* _COMPITI DA SVOLGERE_:
1. Rispondi alle seguenti domande sul testo dedicato a Vialli:
(a) Con quante reti vinse il titolo di capocannoniere l'anno dello scudetto con la Sampdoria?
(b) Quante reti segnò in tutte le competizioni nelle sue prime due stagioni con la Juventus?
(c) Da chi ricevette la fascia da capitano?
2. Stabilisci se le seguenti affermazioni concordano con il testo dedicato a Vialli, riportando per ciascuna le parole decisive del testo.
(a) La chilena contro il Benfica finì sulla traversa.
(b) Il primo a capire che Vialli sarebbe potuto diventare allenatore fu Bersellini.
(c) Vialli segnò 36 gol nel biennio dello scudetto e della Champions League.
3. Riscrivi il passo del testo dedicato a Vialli che comincia con "Se c'era da" e termina con "di Marcello Lippi.", sostituendo "tackle" con "contrasto".

* _TESTO DELLA PAGINA_:
☆ ☆ ☆ ☆

La rovesciata alla sua Cremonese, la sforbiciata all'Arsenal, il gol in allungo acrobatico alla Fiorentina, la doppietta con la quale ha steso la Svezia, ma anche la strepitosa 'chilena' contro il Benfica (Coppa Uefa '92-'93) andata a sbattere violentemente sulla traversa davanti agli occhi increduli del Da Luz.

Vialli, però, non è stato solo sinonimo di gol. Anzi. Fino all'arrivo di Vujadin Boskov in panchina, Eugenio Bersellini non era convinto che quella del centravanti fosse la sua posizione naturale. Una verità solo a metà, quella del mitico allenatore emiliano. E già, perché se è vero che, durante l'epoca dorata della Sampdoria, l'attaccante lombardo conquistò tutti con i suoi golazos (vincendo anche il titolo di capocannoniere con 19 reti l'anno dello scudetto), è altrettanto vero che, una volta arrivato a Torino, capì che lontano dall'ala protettrice del tecnico serbo e dagli assist di Roberto Mancini il suo ruolo non poteva limitarsi a quello di goleador. Non se voleva fare il definitivo salto di qualità nella sua carriera.

Anche perché, complici gli infortuni, sembrava aver perso il feeling con il gol. Prova ne siano le 17 reti segnate, in tutte le competizioni, nelle sue prime due stagioni con la maglia della Juventus. L'amarezza per non riuscire a ritrovare l'infallibilità sotto porta dei tempi migliori e la rabbia, mista a dolore, per le critiche ricevute lo portarono a reinventarsi: da bomber a leader a tutto campo, da centravanti vecchio stile ad attaccante moderno, pronto a segnare, ma anche a servire assist e sacrificarsi per i propri compagni.

Ed è anche e soprattutto per questa ragione che i 36 gol realizzati nel successivo biennio, quello dello scudetto e della Champions League, non possono bastare a descrivere la trasformazione del cigno di Cremona nel calciatore totale che ha trascinato i bianconeri, con il suo carisma e la sua polivalenza, sul tetto d'Europa.

Se c'era da correre, era sempre il primo a farlo e quando c'era bisogno di un tackle non tirava mai indietro la gamba. Anzi, fu proprio tutto ciò che riuscì a fare lontano dall'area di rigore a consegnargli, dopo aver ricevuto la fascia da capitano da Roberto Baggio, la leadership indiscussa della Juve di Marcello Lippi.

Eppure, il primo a capire che sarebbe potuto diventare allenatore non fu il ct campione del Mondo con l'Italia nel 2006 e nemmeno Bersellini. Paradossalmente, fu Boskov - sì, proprio l'allenatore che, a differenza degli altri due, gli chiedeva di concentrarsi solo ed esclusivamente sull'ultimo terzo del campo - ad assicurare che avrebbe potuto togliersi qualche soddisfazione anche in panchina come dimostrò, poi, al Chelsea.

☆ ☆ ☆ ☆

* _MATERIALE DI RIFERIMENTO_:
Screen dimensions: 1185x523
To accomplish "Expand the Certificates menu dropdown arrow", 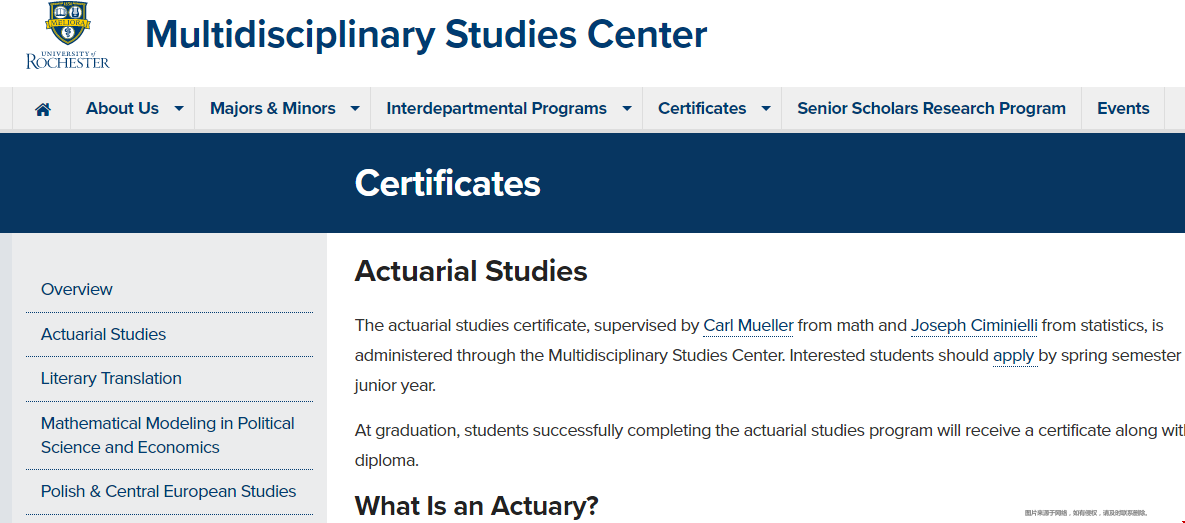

☆ ☆ ☆ ☆

* _RISPOSTE ATTESE_:
1.
(a) Con 19 reti.
(b) 17 reti.
(c) Da Roberto Baggio.

2.
(a) Sì: "andata a sbattere violentemente sulla traversa"
(b) No: "Paradossalmente, fu Boskov"
(c) Sì: "i 36 gol realizzati nel successivo biennio, quello dello scudetto e della Champions League"

3.
Se c'era da correre, era sempre il primo a farlo e quando c'era bisogno di un contrasto non tirava mai indietro la gamba. Anzi, fu proprio tutto ciò che riuscì a fare lontano dall'area di rigore a consegnargli, dopo aver ricevuto la fascia da capitano da Roberto Baggio, la leadership indiscussa della Juve di Marcello Lippi.